ASSIGNMENT: If a line in the data below contains the word "Grievance", copy it out.

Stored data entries
◆ ◆ ◆

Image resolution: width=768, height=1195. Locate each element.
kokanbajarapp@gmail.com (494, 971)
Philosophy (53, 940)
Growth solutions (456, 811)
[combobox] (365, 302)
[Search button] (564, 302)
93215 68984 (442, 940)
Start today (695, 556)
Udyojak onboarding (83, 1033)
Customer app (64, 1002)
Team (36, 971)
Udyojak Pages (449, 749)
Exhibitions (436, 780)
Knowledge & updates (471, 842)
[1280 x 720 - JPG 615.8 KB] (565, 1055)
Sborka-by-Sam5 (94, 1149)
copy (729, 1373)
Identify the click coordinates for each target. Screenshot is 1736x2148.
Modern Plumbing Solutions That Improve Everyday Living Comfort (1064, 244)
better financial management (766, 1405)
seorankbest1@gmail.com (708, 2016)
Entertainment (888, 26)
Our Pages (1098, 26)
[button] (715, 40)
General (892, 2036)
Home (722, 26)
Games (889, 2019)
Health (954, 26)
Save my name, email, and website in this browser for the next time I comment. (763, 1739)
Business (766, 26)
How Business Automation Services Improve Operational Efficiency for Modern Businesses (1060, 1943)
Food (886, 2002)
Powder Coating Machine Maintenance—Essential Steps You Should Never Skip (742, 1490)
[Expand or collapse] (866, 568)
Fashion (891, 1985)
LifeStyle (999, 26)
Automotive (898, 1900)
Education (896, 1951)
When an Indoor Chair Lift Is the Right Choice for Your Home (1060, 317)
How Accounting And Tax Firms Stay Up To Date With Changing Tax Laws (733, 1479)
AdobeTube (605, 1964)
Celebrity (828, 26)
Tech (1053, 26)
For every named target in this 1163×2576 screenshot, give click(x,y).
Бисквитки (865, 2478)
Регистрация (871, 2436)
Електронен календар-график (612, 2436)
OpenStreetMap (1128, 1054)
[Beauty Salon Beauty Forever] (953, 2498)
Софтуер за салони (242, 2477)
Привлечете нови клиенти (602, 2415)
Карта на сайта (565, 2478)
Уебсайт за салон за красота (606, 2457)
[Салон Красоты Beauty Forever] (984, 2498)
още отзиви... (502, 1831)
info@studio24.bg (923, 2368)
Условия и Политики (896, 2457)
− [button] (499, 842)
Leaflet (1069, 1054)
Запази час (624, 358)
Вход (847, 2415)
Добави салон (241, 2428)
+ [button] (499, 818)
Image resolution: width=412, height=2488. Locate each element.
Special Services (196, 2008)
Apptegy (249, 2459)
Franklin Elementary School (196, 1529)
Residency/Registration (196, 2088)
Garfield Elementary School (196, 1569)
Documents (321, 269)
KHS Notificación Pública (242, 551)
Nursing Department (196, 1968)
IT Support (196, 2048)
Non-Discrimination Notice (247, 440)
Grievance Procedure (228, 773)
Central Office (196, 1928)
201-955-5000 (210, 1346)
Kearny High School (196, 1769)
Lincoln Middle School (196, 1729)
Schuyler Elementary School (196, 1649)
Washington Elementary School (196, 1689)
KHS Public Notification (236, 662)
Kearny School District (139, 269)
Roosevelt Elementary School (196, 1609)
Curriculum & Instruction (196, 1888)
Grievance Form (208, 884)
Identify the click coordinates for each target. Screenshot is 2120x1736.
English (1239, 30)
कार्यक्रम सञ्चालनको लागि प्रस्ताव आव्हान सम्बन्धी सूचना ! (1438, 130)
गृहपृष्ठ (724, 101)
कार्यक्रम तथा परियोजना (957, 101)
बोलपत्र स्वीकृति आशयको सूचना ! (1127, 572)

◆ ◆ ◆

EXERCISE SOLUTION:
Grievance Procedure (228, 773)
Grievance Form (208, 884)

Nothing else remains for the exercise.